Alors que la campagne pour l’élection du futur président de la République est lancée au Gabon, le déploiement des candidats sur le terrain révèle une diversité de stratégies tout aussi importantes les unes des autres. Challenger d’Oligui Nguema, Alain-Claude Bilié-By-Nze lui, a opté pour le contact direct avec les populations. Cette stratégie ne fait cependant pas l’unanimité auprès de l’opinion publique.
Dans les images diffusées sur l’une de ses pages sociales, à l’ouverture de la campagne pour l’élection du futur président de la République du Gabon, on peut apercevoir le candidat dans un quartier reculé de la capitale gabonaise Libreville, Sotega. Manche de la chemise retroussée, botte aux pieds, Alain-Claude Bilié-By-Nze dit s’être rendu pour être au plus près des réalités du terrain ».
« Cette première étape de campagne marque mon engagement pour une véritable rénovation urbaine et des solutions adaptées aux besoins des populations. La proximité est mon choix… », a-t-il fait savoir.
Sur Facebook, le même canal par lequel le candidat a posté les images de son déploiement sur le terrain, ils ont été nombreux à critiquer cette sortie, s’interrogeant sur la sincérité de cette action, alors que pendant 14 ans, il aurait d’après les internautes, ignoré la souffrance de ces derniers.
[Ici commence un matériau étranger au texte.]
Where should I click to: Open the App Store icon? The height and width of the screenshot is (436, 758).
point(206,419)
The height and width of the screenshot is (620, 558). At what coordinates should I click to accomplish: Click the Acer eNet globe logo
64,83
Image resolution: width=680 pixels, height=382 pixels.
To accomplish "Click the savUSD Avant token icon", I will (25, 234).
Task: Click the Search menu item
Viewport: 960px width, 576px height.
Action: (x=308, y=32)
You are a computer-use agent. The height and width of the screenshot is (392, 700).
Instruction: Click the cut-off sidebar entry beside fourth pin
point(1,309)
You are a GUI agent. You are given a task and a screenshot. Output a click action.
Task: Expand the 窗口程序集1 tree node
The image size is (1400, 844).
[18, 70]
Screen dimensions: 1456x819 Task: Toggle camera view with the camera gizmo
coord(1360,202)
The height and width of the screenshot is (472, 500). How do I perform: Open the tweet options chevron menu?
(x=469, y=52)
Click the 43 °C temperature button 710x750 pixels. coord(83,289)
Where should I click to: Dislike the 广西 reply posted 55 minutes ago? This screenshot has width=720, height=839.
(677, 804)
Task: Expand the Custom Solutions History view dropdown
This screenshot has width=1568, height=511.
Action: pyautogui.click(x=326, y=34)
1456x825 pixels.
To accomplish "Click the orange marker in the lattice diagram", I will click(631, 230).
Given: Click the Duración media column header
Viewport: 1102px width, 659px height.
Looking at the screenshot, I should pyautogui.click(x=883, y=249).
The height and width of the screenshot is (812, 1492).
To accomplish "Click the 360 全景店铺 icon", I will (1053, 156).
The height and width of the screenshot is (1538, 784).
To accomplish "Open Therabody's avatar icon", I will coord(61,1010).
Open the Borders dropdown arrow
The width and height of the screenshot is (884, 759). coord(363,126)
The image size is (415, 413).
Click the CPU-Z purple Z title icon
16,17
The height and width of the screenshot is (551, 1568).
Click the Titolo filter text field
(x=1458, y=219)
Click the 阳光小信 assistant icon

En effet, Conseillé du président de la République, porte-Parole de la présidence de la République, plusieurs fois ministres au sein des gouvernements d’Ali Bongo Ondimba puis premier Ministre, Alain-Claude Bilié-By-Nze a été de tous les combats du président déchu par les militaires le 30 août 2023.
Des souvenirs de son action, les Gabonais gardent les sorties parfois jugées intempestives, comme celle mémorable prononcée à l’Assemblée nationale en 2023 alors qu’il venait présenter aux députés son projet de politique générale. En ce temps-là, Alain-Claude Bilié-By-Nze avait affirmé : « les Gabonais vivent au-dessus de leur moyen ». Imagée, la réalité découverte par le candidat à Sotega se présente comme une sorte d’antithèse naturelle à ses propos.
Entre sous-développement et précarité couplée à des conditions de vie exécrables, la réalité de vie des populations de Sotega semble avoir rappelé au candidat le faux pas de son propos. « Cher Bilié-By-Nze avez-vous considéré la définition de « vivre au-dessus de ses moyens ? » Peut-être que cela inclut vivre sans eau et électricité, ou nager avec des poissons et reptiles aux moindre intempéries ? Mais rassurez-vous, ce n’est pas à vous de le savoir… Après tout, qui se soucie des petites préoccupations du quotidien alors qu’on peut s’asseoir confortablement dans un fauteuil moelleux en parlant de la vie des « autres » », s’est interrogé J.M visiblement remonté dans un commentaire .
D’un point de vue communicationnel, si cette sortie à le mérite d’aller à l’écoute des préoccupations des populations, elle coûte en énergie, risque de ne pas s’étendre à l’ensemble des quartiers de Libreville et apparaît comme étant risquée pour le candidat, au vue de la distance idéologique qui le sépare des Gabonais. Mais c’est peut-être déjà un grand saut de la part de ce dernier, que d’avoir essayé cette option stratégique.